CUDAExtension in may fail with an environment where CUDA isn’t installed. What is the best practice to make CUDAExtension compatible with a non-CUDA environment?

Traceback (most recent call last):
  File "", line 23, in <module>
  File "/home/travis/virtualenv/python3.7.1/lib/python3.7/site-packages/torch/utils/", line 476, in CUDAExtension
    library_dirs += library_paths(cuda=True)
  File "/home/travis/virtualenv/python3.7.1/lib/python3.7/site-packages/torch/utils/", line 555, in library_paths
    if (not os.path.exists(_join_cuda_home(lib_dir)) and
  File "/home/travis/virtualenv/python3.7.1/lib/python3.7/site-packages/torch/utils/", line 1146, in _join_cuda_home
    raise EnvironmentError('CUDA_HOME environment variable is not set. '
OSError: CUDA_HOME environment variable is not set. Please set it to your CUDA install root.
1 Like

You can’t build a CUDA extension without the CUDA headers and libraries. I think your main options would be to either require the CUDA toolkit (I don’t think you should actually need a GPU, just the toolkit), or have separate CUDA and non-CUDA versions of your extension.
If going with separate versions you should be able to either have a shared codebase with separate CUDA specific stuff. Or use standard C++ tricks like defines to use the same codebase while excluding CUDA stuff on CPU only builds.
From the python end you’d want a custom setuptools command to allow custom command line options to control whether you install a CUDAExtension or a CppExtension. Or just have separate python packages.
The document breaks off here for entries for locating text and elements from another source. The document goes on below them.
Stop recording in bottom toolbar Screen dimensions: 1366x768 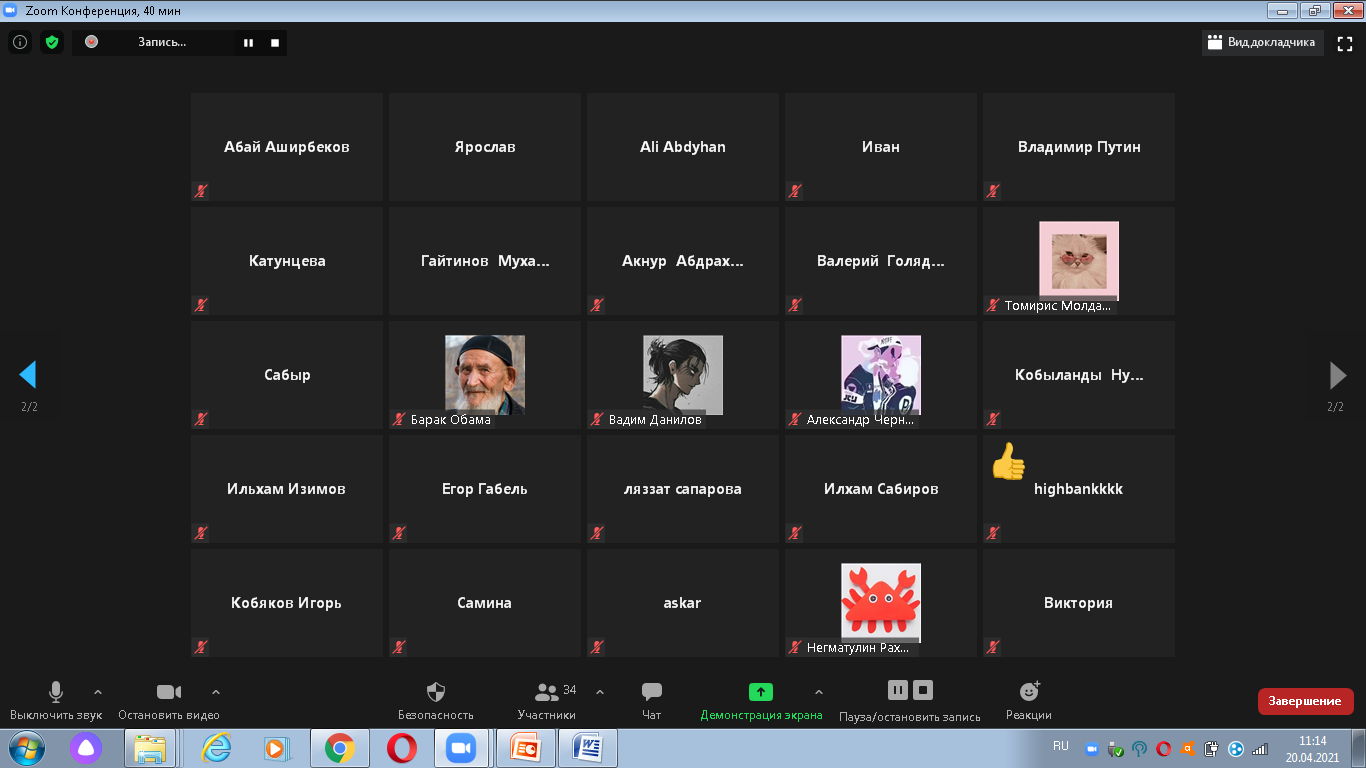923,690
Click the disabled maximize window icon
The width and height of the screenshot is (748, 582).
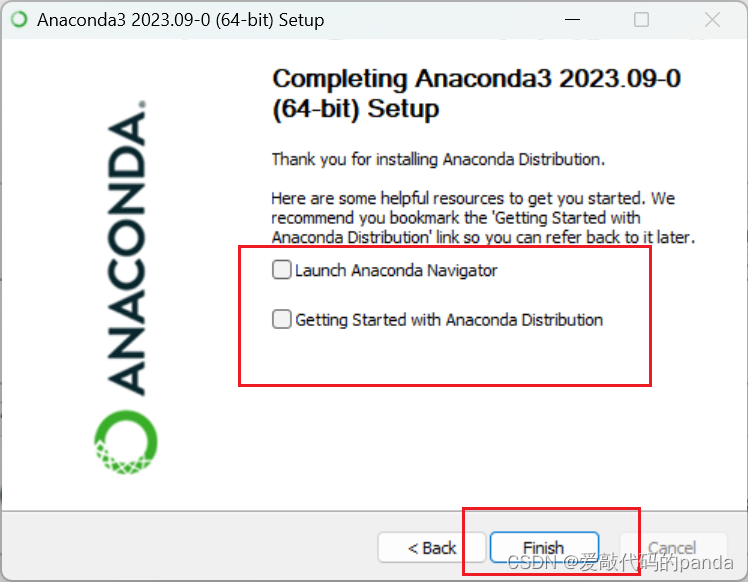tap(641, 20)
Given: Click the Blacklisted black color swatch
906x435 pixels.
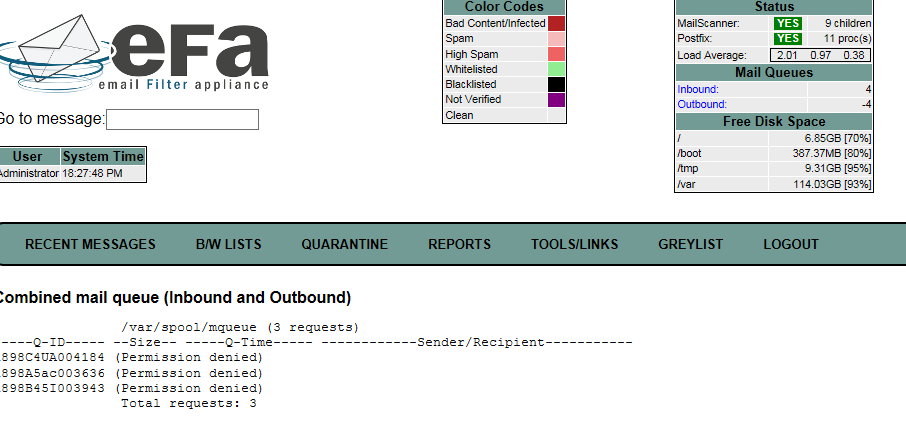Looking at the screenshot, I should pyautogui.click(x=556, y=85).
Thank you for the great answer!

No problem. Actually, while I think the basic idea of selective compilation is correct, you can do the setup side more easily by just checking for the CUDA toolkit and if detected install a CUDAExtension otherwise install a CppExtension. See torchvision for an example of how to do this nicely. Especially around here where, removing all the actual config, you have this sort of thing:

def get_extensions():
    if (torch.cuda.is_available() and CUDA_HOME is not None) or os.getenv('FORCE_CUDA', '0') == '1':
        extension = CUDAExtension
        define_macros += [('WITH_CUDA', None)]
    return extension(define_macros)


Where that define is used to add in CUDA stuff in the C++. Much cleaner than my suggestion of a command.